## Objetivo de la tarea
Resume en dos oraciones el texto sobre el sacerdote apóstata.

## Texto de lectura
┏━━

En un país limítrofe del norte de la Alemania, vivía un sacerdote olvidado de los deberes de su santo estado. A fuerza de caer de desorden en desorden, llegó a tal exceso, que abjuró la fe y huyó de su patria para hacerse protestante. Aceptó además una colocación de pastor; y así de predicador de la verdad, se volvió maestro del error. En este estado de enemistad con Dios pasó muchos años. Un día le convidó a comer un predicador protestante, de una ciudad grande, que reunía en su mesa a otros muchos pastores protestantes de las inmediaciones. Mientras que juntos se divertían, vinieron a decir al pastor, dueño de la casa, que un pobre hombre se estaba muriendo y parecía tener necesidad de algunos auxilios espirituales. Yo no sé por qué motivo, el pastor no pudo ir a ver al enfermo, y, en consecuencia, el sacerdote apóstata se ofreció a reemplazarle en aquel ministerio. Su oferta fue aceptada. Pronto le introdujeron en un cuarto, donde yacía en cama un anciano, próximo ya a exhalar el último suspiro. El enfermo estaba desesperado. Le leyó el apóstata algunos pasajes de la Biblia; pero el moribundo por toda respuesta le dijo:
- Yo estoy perdido, no hay perdón para mí. ¡Ay de mí! ¡Estoy condenado!

┗━━

## Datos proporcionados
┏━━

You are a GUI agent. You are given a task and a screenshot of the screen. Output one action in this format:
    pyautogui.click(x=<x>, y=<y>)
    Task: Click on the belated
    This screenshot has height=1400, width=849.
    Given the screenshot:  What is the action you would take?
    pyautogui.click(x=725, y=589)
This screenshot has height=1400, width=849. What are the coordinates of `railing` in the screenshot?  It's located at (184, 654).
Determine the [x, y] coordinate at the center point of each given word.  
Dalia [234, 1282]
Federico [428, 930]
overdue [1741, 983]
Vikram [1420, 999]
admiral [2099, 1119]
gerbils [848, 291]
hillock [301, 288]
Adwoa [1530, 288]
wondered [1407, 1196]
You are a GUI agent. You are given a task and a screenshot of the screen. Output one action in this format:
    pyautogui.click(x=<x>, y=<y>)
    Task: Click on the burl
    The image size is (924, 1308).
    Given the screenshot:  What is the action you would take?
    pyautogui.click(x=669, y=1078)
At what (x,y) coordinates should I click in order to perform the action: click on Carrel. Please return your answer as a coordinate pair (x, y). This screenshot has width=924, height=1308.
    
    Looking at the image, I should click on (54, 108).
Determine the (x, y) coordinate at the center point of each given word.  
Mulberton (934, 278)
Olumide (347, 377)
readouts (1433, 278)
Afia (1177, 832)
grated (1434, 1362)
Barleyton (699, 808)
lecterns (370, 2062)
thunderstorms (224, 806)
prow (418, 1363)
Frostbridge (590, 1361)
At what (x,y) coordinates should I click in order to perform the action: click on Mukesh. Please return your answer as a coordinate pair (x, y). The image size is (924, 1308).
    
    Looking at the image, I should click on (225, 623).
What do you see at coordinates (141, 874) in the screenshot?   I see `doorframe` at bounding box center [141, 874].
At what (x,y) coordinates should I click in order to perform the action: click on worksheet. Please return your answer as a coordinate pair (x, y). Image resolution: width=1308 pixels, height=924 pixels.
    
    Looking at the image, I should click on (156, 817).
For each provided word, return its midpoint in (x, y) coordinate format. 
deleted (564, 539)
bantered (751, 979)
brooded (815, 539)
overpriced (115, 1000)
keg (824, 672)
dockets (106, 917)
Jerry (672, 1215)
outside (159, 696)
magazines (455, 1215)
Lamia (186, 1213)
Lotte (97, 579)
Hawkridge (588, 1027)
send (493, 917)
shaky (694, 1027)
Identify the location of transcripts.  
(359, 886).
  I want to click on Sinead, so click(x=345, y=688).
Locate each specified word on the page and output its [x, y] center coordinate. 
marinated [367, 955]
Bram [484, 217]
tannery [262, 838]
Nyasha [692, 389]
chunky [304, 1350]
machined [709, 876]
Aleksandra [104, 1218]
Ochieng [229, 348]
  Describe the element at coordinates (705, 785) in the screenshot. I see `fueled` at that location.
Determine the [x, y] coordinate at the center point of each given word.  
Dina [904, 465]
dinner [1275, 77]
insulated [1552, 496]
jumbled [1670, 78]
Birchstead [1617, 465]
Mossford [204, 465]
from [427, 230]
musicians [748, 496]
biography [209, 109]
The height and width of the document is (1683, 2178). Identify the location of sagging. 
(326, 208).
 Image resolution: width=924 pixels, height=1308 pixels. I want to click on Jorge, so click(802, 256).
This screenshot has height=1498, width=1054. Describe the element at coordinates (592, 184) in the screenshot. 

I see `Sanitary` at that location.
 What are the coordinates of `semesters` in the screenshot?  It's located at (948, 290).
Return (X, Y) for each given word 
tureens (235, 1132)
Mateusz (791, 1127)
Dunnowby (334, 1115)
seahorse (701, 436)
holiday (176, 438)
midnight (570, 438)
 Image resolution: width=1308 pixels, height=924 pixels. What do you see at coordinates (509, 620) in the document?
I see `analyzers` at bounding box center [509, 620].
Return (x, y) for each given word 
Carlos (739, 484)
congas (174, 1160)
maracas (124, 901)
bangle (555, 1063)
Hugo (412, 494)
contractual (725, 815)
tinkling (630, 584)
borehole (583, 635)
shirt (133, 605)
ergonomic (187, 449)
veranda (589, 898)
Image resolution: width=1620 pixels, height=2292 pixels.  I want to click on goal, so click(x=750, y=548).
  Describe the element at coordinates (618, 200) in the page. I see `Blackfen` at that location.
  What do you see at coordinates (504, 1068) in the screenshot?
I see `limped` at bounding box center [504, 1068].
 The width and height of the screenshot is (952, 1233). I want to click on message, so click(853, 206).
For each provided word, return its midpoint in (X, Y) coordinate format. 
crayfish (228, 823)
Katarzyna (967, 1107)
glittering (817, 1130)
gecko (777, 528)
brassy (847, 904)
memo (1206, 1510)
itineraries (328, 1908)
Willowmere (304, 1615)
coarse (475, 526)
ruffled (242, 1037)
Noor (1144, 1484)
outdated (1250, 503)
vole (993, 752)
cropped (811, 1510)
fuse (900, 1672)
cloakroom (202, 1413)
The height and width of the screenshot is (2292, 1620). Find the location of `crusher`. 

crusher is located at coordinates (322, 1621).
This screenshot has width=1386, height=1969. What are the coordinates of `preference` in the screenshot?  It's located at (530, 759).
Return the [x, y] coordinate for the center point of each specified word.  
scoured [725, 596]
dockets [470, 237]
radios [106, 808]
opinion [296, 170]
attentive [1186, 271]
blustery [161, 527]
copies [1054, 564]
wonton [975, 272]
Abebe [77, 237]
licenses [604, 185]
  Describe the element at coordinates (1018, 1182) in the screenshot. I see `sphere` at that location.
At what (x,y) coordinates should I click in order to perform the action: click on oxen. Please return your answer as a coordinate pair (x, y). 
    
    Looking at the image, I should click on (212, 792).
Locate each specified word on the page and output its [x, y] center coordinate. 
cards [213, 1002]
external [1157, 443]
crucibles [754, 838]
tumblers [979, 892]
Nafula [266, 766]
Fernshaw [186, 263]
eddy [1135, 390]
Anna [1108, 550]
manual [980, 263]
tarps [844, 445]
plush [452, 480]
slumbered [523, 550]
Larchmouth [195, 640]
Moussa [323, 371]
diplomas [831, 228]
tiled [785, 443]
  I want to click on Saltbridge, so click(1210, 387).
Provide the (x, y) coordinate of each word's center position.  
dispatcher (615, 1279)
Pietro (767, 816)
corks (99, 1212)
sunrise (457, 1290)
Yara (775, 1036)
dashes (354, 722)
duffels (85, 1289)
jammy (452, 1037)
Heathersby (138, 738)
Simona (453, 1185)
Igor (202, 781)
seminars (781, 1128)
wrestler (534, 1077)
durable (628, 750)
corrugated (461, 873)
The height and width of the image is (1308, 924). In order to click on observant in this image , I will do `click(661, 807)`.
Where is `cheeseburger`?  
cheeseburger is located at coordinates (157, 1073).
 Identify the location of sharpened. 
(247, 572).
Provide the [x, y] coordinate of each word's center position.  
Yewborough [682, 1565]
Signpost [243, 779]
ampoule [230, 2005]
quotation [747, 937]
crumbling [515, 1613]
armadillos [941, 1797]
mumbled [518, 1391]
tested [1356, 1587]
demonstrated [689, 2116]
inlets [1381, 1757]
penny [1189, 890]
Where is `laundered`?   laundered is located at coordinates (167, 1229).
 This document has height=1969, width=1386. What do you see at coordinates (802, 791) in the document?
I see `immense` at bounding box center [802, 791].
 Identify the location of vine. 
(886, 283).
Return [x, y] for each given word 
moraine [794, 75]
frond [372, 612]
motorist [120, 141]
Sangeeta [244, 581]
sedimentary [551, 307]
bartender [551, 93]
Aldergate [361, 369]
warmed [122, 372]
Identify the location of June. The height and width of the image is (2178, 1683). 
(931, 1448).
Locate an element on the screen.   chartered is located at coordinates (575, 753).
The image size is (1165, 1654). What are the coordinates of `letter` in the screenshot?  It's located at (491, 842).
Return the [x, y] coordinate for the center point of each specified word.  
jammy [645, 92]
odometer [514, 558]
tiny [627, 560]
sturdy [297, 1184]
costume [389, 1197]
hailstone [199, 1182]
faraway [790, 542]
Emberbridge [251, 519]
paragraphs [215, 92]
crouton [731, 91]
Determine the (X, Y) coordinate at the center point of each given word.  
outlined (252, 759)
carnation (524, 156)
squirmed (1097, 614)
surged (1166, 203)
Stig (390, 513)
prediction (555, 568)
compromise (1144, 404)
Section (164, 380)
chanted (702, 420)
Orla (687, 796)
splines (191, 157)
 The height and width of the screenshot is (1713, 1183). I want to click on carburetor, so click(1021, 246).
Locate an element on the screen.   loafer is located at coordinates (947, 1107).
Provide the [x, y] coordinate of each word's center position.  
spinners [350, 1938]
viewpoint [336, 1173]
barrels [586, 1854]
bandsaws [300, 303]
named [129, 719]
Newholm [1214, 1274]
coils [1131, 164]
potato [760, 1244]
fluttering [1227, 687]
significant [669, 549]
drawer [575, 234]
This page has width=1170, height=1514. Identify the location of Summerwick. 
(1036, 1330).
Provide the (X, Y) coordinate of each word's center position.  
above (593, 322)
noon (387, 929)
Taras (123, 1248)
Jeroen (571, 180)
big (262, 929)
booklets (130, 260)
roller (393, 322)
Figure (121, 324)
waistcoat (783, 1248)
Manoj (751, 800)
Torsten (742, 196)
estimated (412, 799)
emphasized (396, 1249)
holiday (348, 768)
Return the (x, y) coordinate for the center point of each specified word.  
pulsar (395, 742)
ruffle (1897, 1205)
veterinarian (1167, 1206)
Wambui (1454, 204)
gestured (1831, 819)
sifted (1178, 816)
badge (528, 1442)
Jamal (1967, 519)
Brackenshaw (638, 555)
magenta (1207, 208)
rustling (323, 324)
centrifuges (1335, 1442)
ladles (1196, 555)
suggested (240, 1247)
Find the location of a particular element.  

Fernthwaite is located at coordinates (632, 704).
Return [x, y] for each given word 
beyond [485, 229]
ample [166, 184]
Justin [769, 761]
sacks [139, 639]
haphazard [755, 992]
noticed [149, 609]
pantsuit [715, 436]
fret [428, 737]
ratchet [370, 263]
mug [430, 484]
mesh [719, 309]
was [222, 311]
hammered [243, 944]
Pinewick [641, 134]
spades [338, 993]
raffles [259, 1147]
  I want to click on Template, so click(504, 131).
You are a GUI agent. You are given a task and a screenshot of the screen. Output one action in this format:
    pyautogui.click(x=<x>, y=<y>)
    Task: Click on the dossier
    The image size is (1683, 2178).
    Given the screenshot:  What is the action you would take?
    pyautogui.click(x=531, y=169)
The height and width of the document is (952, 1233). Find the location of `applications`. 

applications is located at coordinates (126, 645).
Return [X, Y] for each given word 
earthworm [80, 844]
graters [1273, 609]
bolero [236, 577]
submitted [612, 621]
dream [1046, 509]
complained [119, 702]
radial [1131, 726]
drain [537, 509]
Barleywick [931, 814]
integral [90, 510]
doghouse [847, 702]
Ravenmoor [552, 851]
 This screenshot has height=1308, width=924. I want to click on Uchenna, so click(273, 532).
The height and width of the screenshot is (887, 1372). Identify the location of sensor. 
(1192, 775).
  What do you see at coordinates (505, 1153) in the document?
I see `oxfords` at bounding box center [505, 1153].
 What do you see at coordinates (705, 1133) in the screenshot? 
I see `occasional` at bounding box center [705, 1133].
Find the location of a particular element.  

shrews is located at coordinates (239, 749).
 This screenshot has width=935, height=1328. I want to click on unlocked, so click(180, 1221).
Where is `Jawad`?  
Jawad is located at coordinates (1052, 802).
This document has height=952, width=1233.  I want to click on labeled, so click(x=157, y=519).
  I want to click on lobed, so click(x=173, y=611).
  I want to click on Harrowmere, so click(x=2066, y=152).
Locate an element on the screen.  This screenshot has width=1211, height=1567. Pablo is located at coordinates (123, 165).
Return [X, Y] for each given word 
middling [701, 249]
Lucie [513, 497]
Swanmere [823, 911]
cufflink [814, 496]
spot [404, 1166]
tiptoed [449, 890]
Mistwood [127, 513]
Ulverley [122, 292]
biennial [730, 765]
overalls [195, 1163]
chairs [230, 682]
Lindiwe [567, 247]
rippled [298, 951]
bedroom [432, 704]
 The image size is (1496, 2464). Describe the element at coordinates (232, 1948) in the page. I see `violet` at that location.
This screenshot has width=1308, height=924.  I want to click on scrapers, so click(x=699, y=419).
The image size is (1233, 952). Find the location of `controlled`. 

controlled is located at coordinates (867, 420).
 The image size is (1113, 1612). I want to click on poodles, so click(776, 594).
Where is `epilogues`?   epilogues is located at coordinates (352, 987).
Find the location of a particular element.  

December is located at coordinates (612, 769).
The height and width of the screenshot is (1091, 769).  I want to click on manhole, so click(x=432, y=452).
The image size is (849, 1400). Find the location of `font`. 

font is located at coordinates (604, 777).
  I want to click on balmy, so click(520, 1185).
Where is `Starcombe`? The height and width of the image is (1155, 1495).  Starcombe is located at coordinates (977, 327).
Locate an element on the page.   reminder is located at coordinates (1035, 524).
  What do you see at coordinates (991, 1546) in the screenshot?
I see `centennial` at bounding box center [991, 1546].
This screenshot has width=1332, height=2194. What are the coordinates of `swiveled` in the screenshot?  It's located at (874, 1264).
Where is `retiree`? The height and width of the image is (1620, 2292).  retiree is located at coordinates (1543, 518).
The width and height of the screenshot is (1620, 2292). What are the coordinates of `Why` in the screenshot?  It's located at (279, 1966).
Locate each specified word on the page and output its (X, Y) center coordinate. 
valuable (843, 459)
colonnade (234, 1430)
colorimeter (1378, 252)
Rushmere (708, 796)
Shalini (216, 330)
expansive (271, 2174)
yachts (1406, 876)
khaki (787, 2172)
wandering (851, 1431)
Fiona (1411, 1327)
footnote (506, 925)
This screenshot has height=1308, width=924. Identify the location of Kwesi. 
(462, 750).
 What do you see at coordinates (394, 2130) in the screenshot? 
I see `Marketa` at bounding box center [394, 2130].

┗━━

## Solución del ejercicio
Un sacerdote de un país limítrofe del norte de Alemania abjuró la fe, huyó de su patria y aceptó un puesto de pastor protestante, y así pasó muchos años en enemistad con Dios. Invitado a comer por un predicador protestante, se ofreció a reemplazarlo ante un anciano moribundo y desesperado que, tras oír algunos pasajes de la Biblia, solo respondió que estaba perdido y condenado.